While studying ceramics in the mid-1970s at The National College of Art and Design in Bergen, I and my fellow classmates were influenced more by the Leach-Hamada tradition and English studio pottery practices than by Norway’s relatively short ceramic history.2 We had no textbooks in Norwegian. We read the English magazine Ceramic Review, had English guest teachers,3 and devoured Bernhard Leach´s A Potter’s Book, Michael Cardew’s Pioneer Pottery, and Danish artist Finn Lynggård´s Keramisk Håndbok. We were also acquainted with magazines like Studio Potter and Ceramic Monthly. Altogether, these were the written texts about ceramics we were exposed to at the time, and they certainly influenced my thinking and development as a potter. As opposed to many of my classmates, who after completing education gradually moved away from making utilitarian pots, I continued to practice within this philosophy of utility and self-sufficiency. I experimented with natural clays, collected wood ash, built wood-fired kilns, and mixed glazes from scratch. I devoted my time to making functional pots for daily use in the kitchen and for serving food. 

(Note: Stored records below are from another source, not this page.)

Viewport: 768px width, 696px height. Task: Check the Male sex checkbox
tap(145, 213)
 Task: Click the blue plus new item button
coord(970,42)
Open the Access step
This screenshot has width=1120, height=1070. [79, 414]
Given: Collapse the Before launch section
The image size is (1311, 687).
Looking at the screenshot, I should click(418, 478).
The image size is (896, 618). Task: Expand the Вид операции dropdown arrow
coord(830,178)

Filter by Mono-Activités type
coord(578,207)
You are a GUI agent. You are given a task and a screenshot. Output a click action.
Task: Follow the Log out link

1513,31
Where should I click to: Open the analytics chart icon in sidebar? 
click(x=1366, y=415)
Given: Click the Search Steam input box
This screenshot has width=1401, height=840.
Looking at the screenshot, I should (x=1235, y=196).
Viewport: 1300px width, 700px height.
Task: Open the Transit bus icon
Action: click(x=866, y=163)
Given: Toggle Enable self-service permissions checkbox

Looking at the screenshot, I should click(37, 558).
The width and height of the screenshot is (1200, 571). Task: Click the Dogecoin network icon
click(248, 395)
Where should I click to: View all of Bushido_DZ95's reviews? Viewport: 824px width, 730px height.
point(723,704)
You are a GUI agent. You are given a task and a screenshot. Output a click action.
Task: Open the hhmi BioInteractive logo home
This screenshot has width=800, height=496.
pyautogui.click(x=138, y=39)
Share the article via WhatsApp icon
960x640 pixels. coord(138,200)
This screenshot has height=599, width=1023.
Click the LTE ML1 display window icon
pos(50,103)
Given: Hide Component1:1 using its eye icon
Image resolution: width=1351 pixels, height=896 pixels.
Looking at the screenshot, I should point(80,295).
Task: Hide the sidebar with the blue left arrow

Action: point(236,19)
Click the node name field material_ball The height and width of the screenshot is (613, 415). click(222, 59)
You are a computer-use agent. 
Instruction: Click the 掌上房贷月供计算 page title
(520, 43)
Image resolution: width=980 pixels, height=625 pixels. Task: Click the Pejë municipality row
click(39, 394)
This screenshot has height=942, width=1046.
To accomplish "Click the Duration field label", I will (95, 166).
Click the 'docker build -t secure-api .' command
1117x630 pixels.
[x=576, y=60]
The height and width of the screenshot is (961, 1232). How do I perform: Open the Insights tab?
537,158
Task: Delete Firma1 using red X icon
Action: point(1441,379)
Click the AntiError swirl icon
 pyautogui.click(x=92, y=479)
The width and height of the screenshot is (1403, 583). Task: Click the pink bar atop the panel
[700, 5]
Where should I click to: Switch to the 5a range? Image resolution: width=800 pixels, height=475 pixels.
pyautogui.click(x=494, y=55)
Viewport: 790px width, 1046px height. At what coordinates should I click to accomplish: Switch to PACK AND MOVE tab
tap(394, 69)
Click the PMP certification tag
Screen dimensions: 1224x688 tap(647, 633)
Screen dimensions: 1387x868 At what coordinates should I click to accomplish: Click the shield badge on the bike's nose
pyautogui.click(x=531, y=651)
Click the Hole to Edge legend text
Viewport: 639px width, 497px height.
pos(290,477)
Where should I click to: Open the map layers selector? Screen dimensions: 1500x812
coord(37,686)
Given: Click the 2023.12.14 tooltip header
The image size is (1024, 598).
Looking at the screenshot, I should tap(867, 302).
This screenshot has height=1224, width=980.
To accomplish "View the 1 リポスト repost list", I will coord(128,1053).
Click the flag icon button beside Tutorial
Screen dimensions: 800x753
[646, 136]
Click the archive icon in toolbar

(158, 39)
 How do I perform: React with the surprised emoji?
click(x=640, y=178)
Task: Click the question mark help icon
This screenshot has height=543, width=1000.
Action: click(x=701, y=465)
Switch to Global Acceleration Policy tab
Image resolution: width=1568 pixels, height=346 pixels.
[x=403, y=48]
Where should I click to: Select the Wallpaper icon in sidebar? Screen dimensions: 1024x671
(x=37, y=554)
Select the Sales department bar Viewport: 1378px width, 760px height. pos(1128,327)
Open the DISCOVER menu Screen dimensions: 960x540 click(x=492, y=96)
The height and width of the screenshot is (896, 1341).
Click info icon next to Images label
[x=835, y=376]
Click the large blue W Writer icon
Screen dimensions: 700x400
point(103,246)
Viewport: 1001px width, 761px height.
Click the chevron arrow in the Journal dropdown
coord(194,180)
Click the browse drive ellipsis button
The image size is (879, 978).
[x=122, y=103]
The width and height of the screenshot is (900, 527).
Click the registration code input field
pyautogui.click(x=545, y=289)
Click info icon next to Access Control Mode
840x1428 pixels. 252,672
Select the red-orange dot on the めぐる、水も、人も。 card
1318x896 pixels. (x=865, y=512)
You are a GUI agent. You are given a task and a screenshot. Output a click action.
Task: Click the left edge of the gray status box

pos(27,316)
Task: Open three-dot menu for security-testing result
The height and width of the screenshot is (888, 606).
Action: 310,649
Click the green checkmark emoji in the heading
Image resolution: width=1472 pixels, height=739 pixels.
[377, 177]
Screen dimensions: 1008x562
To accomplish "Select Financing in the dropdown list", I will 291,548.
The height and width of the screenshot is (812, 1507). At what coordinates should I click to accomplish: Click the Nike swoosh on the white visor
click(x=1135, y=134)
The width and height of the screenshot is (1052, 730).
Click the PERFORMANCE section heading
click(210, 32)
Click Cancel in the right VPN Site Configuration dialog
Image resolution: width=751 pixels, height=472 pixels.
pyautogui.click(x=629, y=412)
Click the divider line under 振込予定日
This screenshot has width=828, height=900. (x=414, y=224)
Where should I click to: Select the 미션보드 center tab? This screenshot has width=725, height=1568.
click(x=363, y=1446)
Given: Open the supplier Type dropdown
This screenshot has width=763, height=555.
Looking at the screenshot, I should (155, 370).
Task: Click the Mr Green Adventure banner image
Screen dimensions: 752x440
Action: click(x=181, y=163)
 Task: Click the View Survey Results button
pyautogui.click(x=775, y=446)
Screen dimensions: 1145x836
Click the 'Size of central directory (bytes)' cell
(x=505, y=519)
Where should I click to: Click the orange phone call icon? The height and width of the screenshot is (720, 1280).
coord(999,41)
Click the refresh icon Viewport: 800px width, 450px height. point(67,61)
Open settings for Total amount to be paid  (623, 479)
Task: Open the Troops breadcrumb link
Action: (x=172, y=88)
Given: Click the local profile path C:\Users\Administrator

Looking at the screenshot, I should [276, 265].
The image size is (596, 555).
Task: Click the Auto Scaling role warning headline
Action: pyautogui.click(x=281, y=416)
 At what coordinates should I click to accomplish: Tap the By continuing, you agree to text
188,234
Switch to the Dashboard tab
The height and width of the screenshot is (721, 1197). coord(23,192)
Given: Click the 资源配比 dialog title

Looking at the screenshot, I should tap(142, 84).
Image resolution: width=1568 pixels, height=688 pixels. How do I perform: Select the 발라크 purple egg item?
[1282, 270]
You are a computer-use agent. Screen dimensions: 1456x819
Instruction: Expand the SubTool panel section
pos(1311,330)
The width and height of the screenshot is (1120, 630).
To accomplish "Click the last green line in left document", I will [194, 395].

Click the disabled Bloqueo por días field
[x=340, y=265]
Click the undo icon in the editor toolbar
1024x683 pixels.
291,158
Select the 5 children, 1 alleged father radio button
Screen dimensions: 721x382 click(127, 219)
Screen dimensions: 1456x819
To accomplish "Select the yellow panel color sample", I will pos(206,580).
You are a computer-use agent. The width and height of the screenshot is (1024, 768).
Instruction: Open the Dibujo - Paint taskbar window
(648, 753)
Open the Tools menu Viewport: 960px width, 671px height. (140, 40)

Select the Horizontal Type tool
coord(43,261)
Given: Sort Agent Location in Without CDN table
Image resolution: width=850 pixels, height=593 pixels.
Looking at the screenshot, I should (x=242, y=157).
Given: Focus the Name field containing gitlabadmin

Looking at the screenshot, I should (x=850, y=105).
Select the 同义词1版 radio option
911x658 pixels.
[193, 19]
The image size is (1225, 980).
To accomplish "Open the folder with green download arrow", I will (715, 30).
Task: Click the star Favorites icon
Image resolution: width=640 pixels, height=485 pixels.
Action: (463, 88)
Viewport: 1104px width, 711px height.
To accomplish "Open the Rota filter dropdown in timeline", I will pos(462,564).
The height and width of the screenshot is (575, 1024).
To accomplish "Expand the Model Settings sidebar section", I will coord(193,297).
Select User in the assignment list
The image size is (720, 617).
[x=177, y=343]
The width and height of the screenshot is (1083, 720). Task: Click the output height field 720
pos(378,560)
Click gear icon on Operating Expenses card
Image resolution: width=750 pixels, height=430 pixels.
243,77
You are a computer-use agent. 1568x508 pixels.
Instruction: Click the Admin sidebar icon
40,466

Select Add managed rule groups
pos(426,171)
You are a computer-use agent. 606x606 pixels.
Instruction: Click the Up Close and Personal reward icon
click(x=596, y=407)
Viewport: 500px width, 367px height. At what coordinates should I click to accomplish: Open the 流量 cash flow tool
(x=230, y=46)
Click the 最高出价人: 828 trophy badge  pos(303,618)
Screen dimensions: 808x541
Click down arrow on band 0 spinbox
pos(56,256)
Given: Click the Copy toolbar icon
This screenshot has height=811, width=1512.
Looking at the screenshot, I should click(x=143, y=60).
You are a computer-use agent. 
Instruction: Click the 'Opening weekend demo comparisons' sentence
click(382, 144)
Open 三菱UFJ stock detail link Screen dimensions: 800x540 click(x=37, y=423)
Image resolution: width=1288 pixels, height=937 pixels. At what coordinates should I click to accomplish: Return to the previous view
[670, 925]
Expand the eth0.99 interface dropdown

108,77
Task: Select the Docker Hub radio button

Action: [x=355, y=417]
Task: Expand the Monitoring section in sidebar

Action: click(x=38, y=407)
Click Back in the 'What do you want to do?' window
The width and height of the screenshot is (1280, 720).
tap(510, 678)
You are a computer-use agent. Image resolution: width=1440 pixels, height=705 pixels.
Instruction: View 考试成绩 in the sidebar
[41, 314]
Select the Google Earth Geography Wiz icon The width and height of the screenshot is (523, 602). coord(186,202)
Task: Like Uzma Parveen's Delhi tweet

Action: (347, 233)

My deep fascination with the link between aesthetic qualities and utility has followed me to this day. Made early in my career, this priority was shaped more by reading Bernhard Leach´s A Potters Book than by Norwegian ceramics practices. I acknowledge, though, that the direction my work has taken over the years is also influenced by Nordic aesthetic values present in the Scandinavian design in all materials that surround me.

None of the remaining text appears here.